* **BLOCCO DI TESTO**:
E il consumatore di vino come si comporta?
“E’ cambiato. Rispetto al lockdown di aprile, sceglie anche etichette di vino più costose, soprattutto Docg. Un fenomeno di ‘trading up’ che le insegne distributive provano a intercettare. E si afferma l’idea di creare nuovi spazi per quei prodotti finora esclusivo appannaggio dell’Horeca.
La presenza del virus ha determinato un’altalena degli acquisti, facendo coincidere il segno più per il vino soprattutto nei periodi di chiusura delle attività del fuori casa. Con i vari stop alla ristorazione, i consumatori, oltre a premiare i vini comuni da tavola per il consumo quotidiano, hanno cercato nella Gdo anche quei prodotti di fascia più alta. Estendere il prodotto Horeca sugli scaffali potrebbe creare qualche problema, ma non vedo perché un consumatore che oggi ordina con un clic qualsiasi prodotto non possa farlo entrando in un punto vendita della Gdo. Gli scenari sono mutati e ora c’è da capire come inserire questi prodotti di fascia alta”.
Per quanto riguarda l’export com’è la situazione?
“Ci sono state numerose difficoltà rispetto al mercato dell’Estremo Oriente, non solo per il Covid-19 ma anche a causa di dazi e burocrazia legale imposti dal loro governo- Per quanto riguarda gli Usa e la Gran Bretagna abbiamo avuto uscite più stabili”.
E i produttori piemontesi?

* **MATERIALE**:
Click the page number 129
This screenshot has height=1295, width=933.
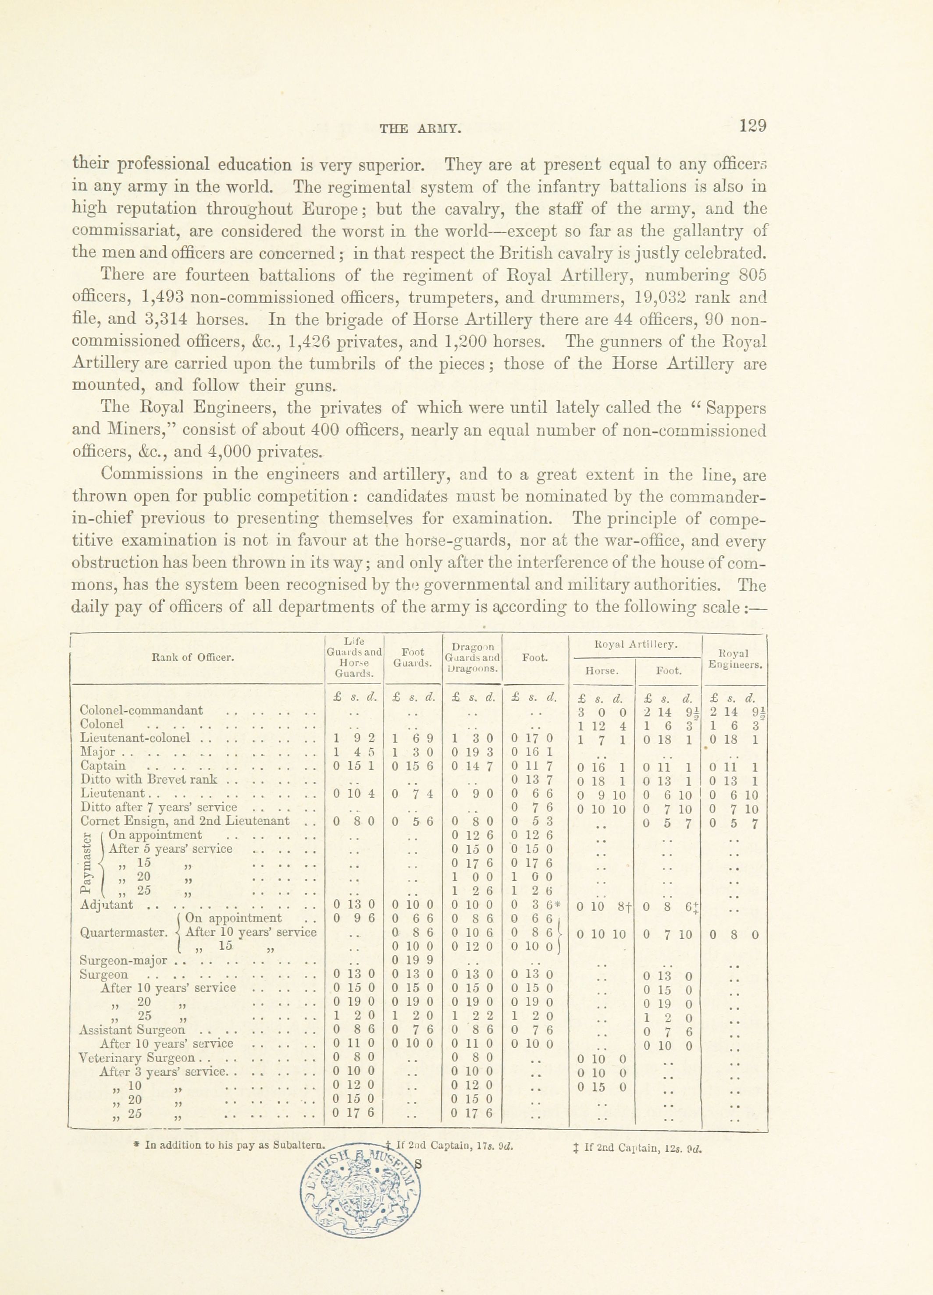click(752, 126)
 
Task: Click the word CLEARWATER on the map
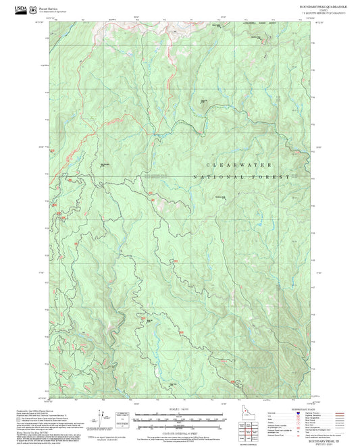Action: [239, 165]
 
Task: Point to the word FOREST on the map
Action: [272, 176]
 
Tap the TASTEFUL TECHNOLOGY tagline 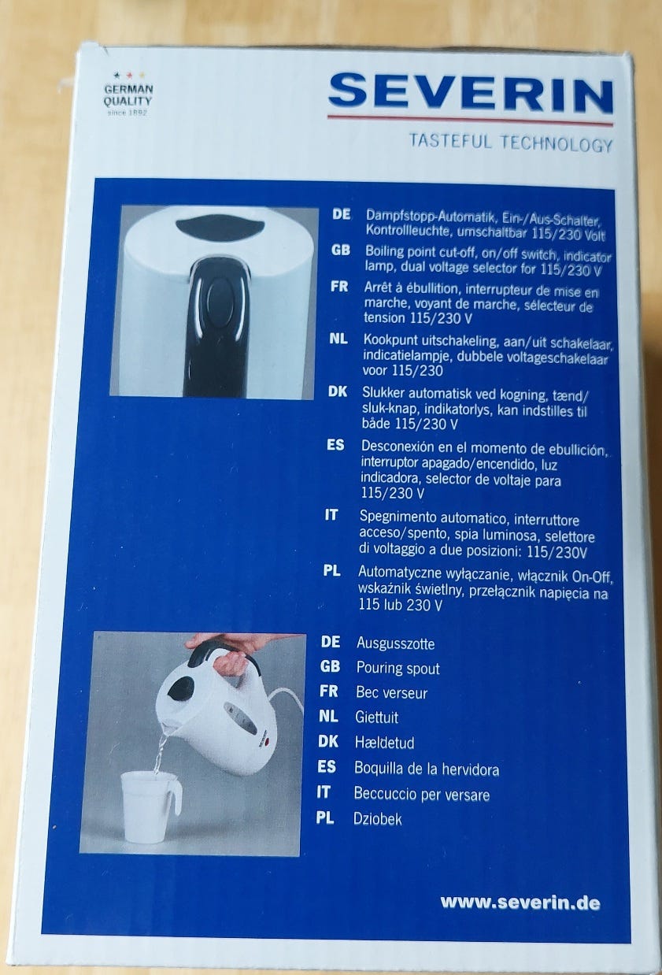point(511,143)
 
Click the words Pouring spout point(398,668)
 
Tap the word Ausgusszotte point(395,643)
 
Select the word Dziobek point(378,819)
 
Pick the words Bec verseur point(391,692)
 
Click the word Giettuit point(377,717)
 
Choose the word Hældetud point(384,742)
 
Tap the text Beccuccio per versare point(421,794)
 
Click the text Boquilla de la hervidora point(427,769)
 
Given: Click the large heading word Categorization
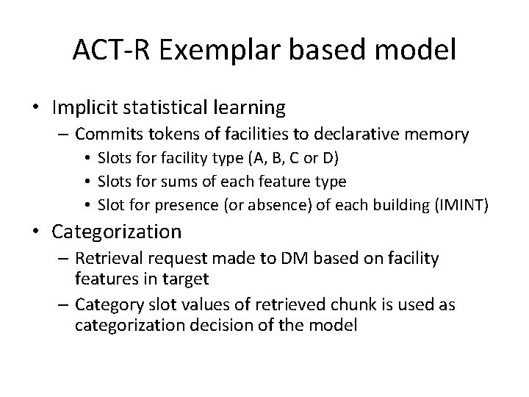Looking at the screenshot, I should tap(116, 232).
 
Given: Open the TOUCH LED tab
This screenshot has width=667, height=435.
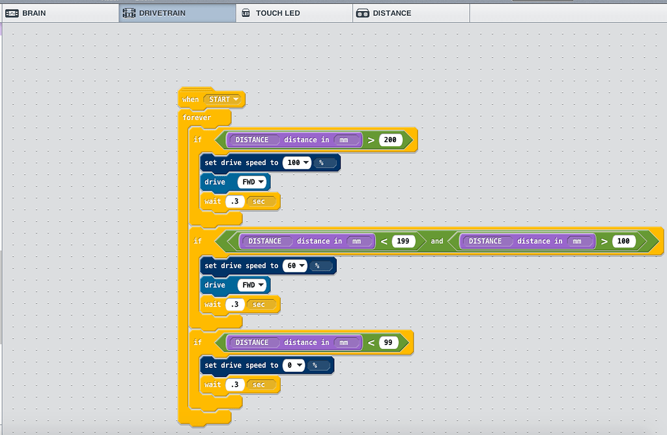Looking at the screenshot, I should [x=277, y=13].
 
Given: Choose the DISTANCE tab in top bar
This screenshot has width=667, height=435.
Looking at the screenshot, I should [x=391, y=13].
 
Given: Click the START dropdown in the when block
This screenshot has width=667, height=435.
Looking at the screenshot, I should [x=224, y=99].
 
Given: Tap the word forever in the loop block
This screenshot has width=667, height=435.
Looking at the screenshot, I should [x=197, y=118].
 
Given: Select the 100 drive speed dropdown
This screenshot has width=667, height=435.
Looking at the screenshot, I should [x=297, y=162].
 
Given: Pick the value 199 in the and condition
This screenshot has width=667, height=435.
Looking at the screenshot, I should [x=403, y=241].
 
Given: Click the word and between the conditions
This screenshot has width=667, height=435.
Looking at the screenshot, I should [x=436, y=241].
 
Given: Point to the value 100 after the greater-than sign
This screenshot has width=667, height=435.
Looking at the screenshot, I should [x=623, y=241].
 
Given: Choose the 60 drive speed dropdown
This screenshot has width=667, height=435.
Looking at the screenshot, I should [x=294, y=265].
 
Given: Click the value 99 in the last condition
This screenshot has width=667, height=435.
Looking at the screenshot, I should [x=388, y=342].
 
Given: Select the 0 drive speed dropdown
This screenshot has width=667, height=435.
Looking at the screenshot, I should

* **CONSEGNA 1**: Secondo il testo sul mercato del vino, verso quali paesi le uscite sono state più stabili?
* **CONSEGNA 2**: Prosegui il testo sul mercato del vino a partire dall'ultima frase riportata.
Il materiale riportato sopra è indipendente dal testo.

* **RISPOSTA SCRITTA 1**: Verso gli Usa e la Gran Bretagna.

* **RISPOSTA SCRITTA 2**:
“Il vino ha mostrato dei picchi nel periodo marzo-maggio, un rallentamento nei mesi estivi e un nuovo rialzo tra ottobre e novembre. Già a marzo-aprile, l’emergenza aveva catalizzato sulla Gdo l’attenzione di molte cantine in difficoltà, che non hanno esitato a bussare a quelle porte dove finora non si erano mai volute affacciare. Nel complesso, da inizio anno all’8 novembre, la variazione positiva è pari a 5,3% a volume (di cui 3,1 punti imputabili al trimestre marzo-maggio) con una spesa a +6,9% (di cui 2,6 punti decisi dal trimestre marzo-maggio). Una sorta di polarizzazione tra fasce basse e quelle più alte, che inizialmente hanno sofferto per poi riprendersi gli spazi consueti, ripristinando le gerarchie consolidate”.
Per quanto riguarda il mercato online?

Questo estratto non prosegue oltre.